映画『オッペンハイマー」の腕時計は何を語るのか。
映画『オッペンハイマー』のクリストファー・ノーラン監督は、ハミルトンを“起用”した。ヴィンテージモデルは何を語るのか? 時計ジャーナリストの広田雅将が、紐解く。 【写真を見る】ハミルトンの名作時計をチェック!(全13枚)
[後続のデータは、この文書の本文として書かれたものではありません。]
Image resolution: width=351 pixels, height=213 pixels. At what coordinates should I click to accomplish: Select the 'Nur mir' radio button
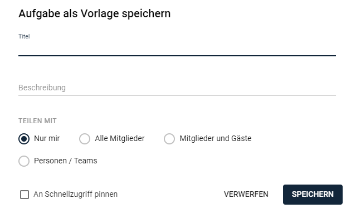click(x=24, y=139)

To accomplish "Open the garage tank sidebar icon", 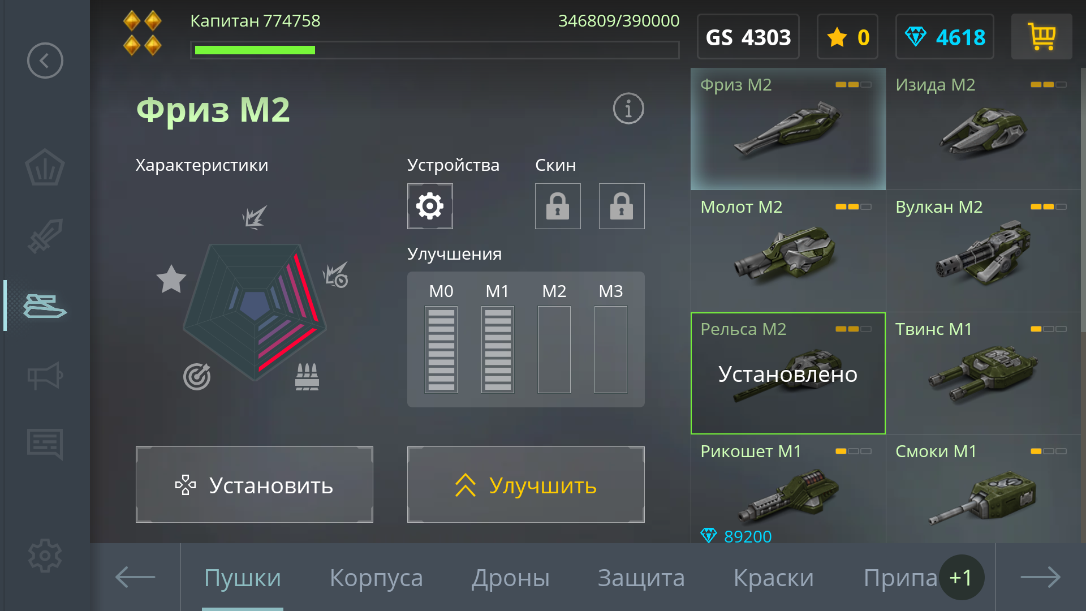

クリストファー・ノーランが監督を務める映画『オッペンハイマー』。賛否は聞いていた が、筆者は是非、この目で見たいと思っていた。理由は、ノーランが製作したから。彼の手がけた『ダンケルク』は、時計の時代考証が完璧だったのである。と考えれば、オッペンハイマーの出演者たちも、持ち主にふさわしい腕時計、その人の人生を感じさせる腕時計を着けているに違いない。 クリストファー・ノーランは、協力者たちに恵まれていた。例えばダンケルクに出てきたオメガのパイロットウォッチ。年代も形式も完全にマッチしていたのは、オメガが全面的に協力したためだ。本作も例外ではなく、わざわざハミルトンが、出演者たちにふさわしい腕時計を探し出したという。 映画『オッペンハイマー』で使用されたハミルトンのヴィンテージ時計。アール・デコ調の装飾的な数字を備えたクッションB(左)、黒と白がシンプルなレキシントン(中)、アプライド のインデックスが施されたエンディコット(右)。 オッペンハイマーの上映時に配られた資料にはこうある。「(衣装デザイナーの)マイクロニックはキリアン・マーフィー演じるロバート・オッペンハイマーの意匠を、彼が身につける男性服飾品を通して上品な趣味が現れるようにデザインした」 時計も同様だ。オッペンハイマーには、「クッションB」、「エンディコット」、「レキシントン」という上品な3モデルが、妻のキティ・オッペンハイマーには、14Kゴールドの華麗なレディハミルトンA-2が、そしてオッペンハイマーの協力者であるレズリー・グローヴスには、パイピングロックとブラックのミリタリーウォッチが選ばれた。なるほど、いずれも演じられたキャラクターにぴったりに思える。 もっとも、ノーランらしさを強く感じさせたのは、ハミルトンではない腕時計を着けていた人たちだった。例えば、後にオッペンハイマーの敵となる、ルイス・ストローズ。衣装デザイナーであるエレン・マイクロニックは、成功した金融家の彼に、金張りのエキスパンションバンド付きの、おそらくはスイス製の高級時計を着けさせた。典型的な富裕層であるオッペンハイマーと、成金のルイス・ストローズ。2人の対比は、腕に巻かれた腕時計が端的に示している。